_EXERCISE BRIEF:_
Which lines run from the one containing "Click the envelope" through the last line of the records? Copy them exactly, leaving pictures out.

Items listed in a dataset

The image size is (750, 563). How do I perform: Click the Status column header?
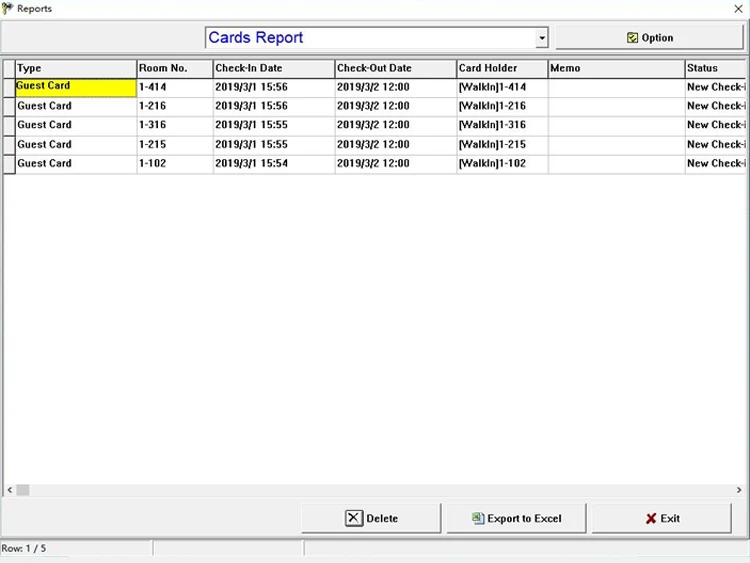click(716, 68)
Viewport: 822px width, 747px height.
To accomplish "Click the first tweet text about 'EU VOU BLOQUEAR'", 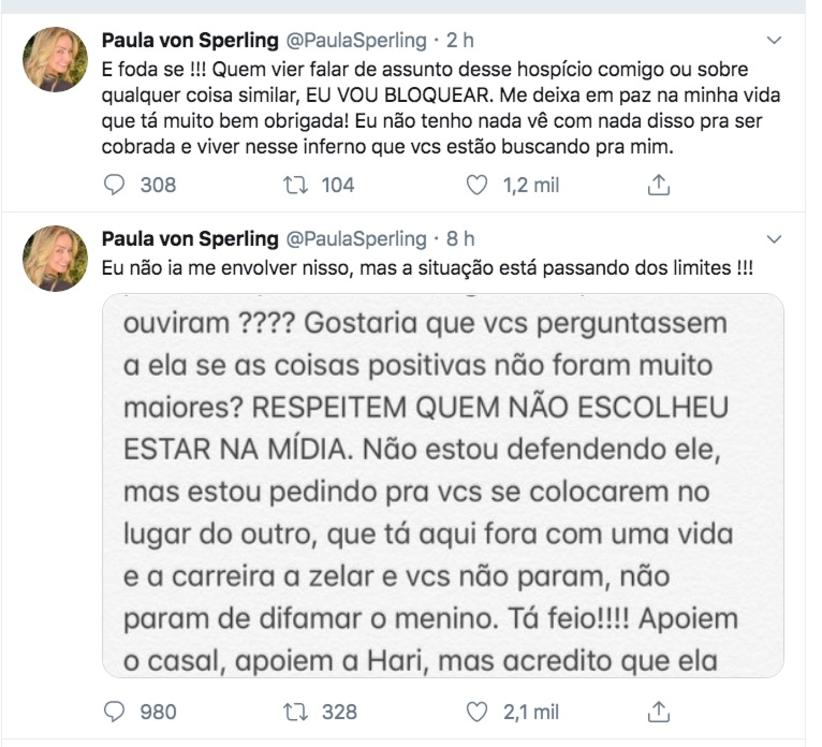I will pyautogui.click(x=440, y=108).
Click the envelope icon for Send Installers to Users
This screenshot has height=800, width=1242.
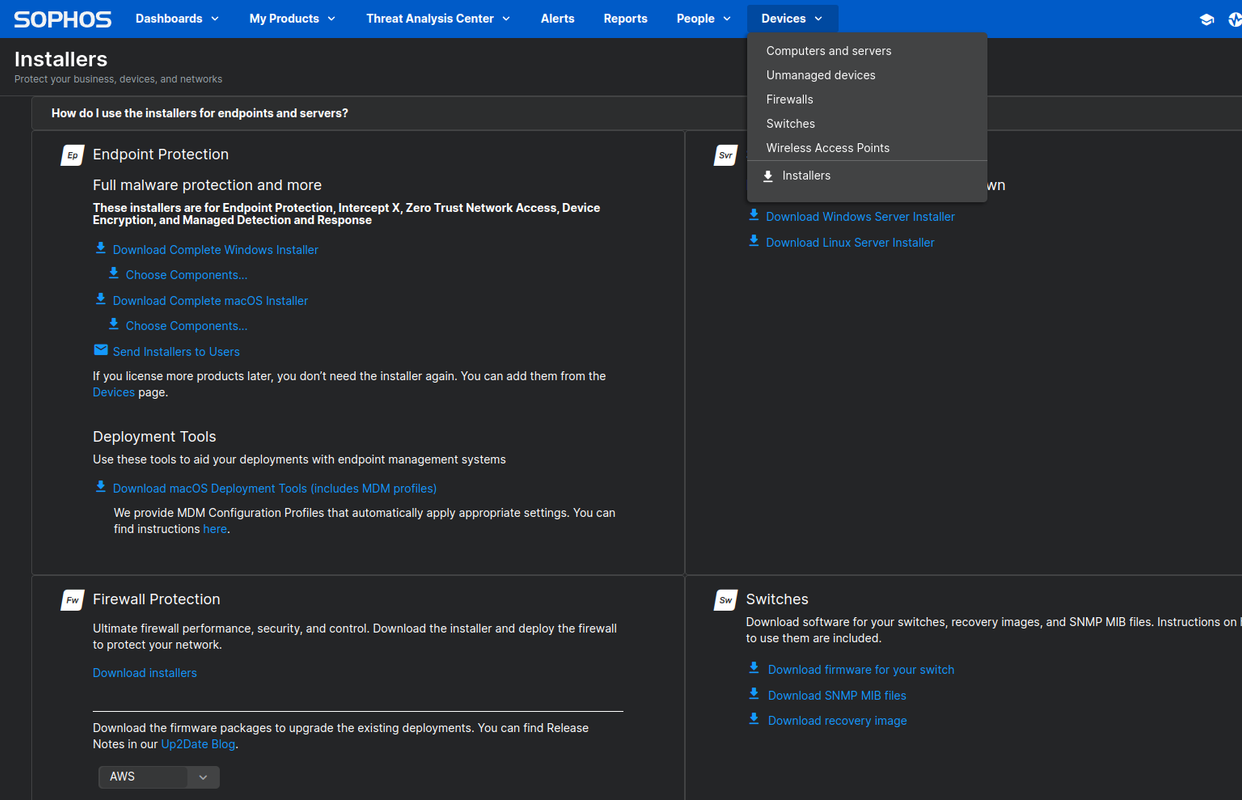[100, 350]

_ANSWER TO THE EXERCISE:_
Click the envelope icon for Send Installers to Users
This screenshot has height=800, width=1242.
[100, 350]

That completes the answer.